• [EXERCISE GOAL]: Rewrite these records, swapping every "particular element" for "specific element" and leaving everything else as it is.

---------- RECORD EXCERPTS ----------

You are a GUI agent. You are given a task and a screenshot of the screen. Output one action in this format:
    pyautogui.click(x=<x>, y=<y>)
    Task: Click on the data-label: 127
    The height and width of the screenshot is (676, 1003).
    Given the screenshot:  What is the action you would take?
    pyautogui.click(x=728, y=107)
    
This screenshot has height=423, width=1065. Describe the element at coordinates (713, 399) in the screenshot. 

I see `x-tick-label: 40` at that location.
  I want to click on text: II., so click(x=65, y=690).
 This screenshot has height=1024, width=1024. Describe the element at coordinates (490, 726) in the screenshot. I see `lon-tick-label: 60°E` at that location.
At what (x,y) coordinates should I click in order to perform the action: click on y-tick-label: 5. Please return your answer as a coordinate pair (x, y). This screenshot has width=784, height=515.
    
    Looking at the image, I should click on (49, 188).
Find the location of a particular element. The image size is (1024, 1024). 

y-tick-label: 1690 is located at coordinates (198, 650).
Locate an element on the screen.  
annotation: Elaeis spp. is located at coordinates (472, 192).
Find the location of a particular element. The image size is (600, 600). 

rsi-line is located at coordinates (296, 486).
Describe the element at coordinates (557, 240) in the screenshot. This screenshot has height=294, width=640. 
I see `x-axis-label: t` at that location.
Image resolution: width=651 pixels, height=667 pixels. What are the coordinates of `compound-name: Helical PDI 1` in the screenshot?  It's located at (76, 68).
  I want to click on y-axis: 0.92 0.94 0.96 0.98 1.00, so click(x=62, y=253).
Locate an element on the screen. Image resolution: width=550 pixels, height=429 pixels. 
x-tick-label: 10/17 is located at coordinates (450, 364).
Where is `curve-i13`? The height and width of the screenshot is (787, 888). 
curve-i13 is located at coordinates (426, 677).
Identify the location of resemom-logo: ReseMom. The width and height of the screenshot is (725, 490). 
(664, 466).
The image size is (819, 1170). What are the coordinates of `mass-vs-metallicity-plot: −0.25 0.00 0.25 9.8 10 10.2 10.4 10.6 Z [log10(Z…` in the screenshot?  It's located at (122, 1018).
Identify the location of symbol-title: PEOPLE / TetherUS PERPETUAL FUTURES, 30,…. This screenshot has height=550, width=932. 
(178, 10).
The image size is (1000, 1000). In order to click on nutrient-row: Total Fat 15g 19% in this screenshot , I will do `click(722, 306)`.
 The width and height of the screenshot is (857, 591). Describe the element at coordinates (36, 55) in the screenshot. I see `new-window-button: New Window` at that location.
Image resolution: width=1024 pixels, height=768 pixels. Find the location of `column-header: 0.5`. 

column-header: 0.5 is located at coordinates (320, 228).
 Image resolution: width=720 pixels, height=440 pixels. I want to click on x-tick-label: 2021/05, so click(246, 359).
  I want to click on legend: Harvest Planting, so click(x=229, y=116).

----------

• [SOLUTION]:
You are a GUI agent. You are given a task and a screenshot of the screen. Output one action in this format:
    pyautogui.click(x=<x>, y=<y>)
    Task: Click on the data-label: 127
    The height and width of the screenshot is (676, 1003).
    Given the screenshot:  What is the action you would take?
    pyautogui.click(x=728, y=107)
    
This screenshot has height=423, width=1065. Describe the element at coordinates (713, 399) in the screenshot. 

I see `x-tick-label: 40` at that location.
  I want to click on text: II., so click(x=65, y=690).
 This screenshot has height=1024, width=1024. Describe the element at coordinates (490, 726) in the screenshot. I see `lon-tick-label: 60°E` at that location.
At what (x,y) coordinates should I click in order to perform the action: click on y-tick-label: 5. Please return your answer as a coordinate pair (x, y). This screenshot has width=784, height=515.
    
    Looking at the image, I should click on (49, 188).
Find the location of a specific element. The image size is (1024, 1024). 

y-tick-label: 1690 is located at coordinates (198, 650).
Locate an element on the screen.  
annotation: Elaeis spp. is located at coordinates (472, 192).
Find the location of a specific element. The image size is (600, 600). 

rsi-line is located at coordinates (296, 486).
Describe the element at coordinates (557, 240) in the screenshot. This screenshot has height=294, width=640. 
I see `x-axis-label: t` at that location.
Image resolution: width=651 pixels, height=667 pixels. What are the coordinates of `compound-name: Helical PDI 1` in the screenshot?  It's located at (76, 68).
  I want to click on y-axis: 0.92 0.94 0.96 0.98 1.00, so click(x=62, y=253).
Locate an element on the screen. Image resolution: width=550 pixels, height=429 pixels. 
x-tick-label: 10/17 is located at coordinates (450, 364).
Where is `curve-i13`? The height and width of the screenshot is (787, 888). 
curve-i13 is located at coordinates (426, 677).
Identify the location of resemom-logo: ReseMom. The width and height of the screenshot is (725, 490). 
(664, 466).
The image size is (819, 1170). What are the coordinates of `mass-vs-metallicity-plot: −0.25 0.00 0.25 9.8 10 10.2 10.4 10.6 Z [log10(Z…` in the screenshot?  It's located at (122, 1018).
Identify the location of symbol-title: PEOPLE / TetherUS PERPETUAL FUTURES, 30,…. This screenshot has height=550, width=932. 
(178, 10).
The image size is (1000, 1000). In order to click on nutrient-row: Total Fat 15g 19% in this screenshot , I will do `click(722, 306)`.
 The width and height of the screenshot is (857, 591). Describe the element at coordinates (36, 55) in the screenshot. I see `new-window-button: New Window` at that location.
Image resolution: width=1024 pixels, height=768 pixels. Find the location of `column-header: 0.5`. 

column-header: 0.5 is located at coordinates (320, 228).
 Image resolution: width=720 pixels, height=440 pixels. I want to click on x-tick-label: 2021/05, so click(246, 359).
  I want to click on legend: Harvest Planting, so click(x=229, y=116).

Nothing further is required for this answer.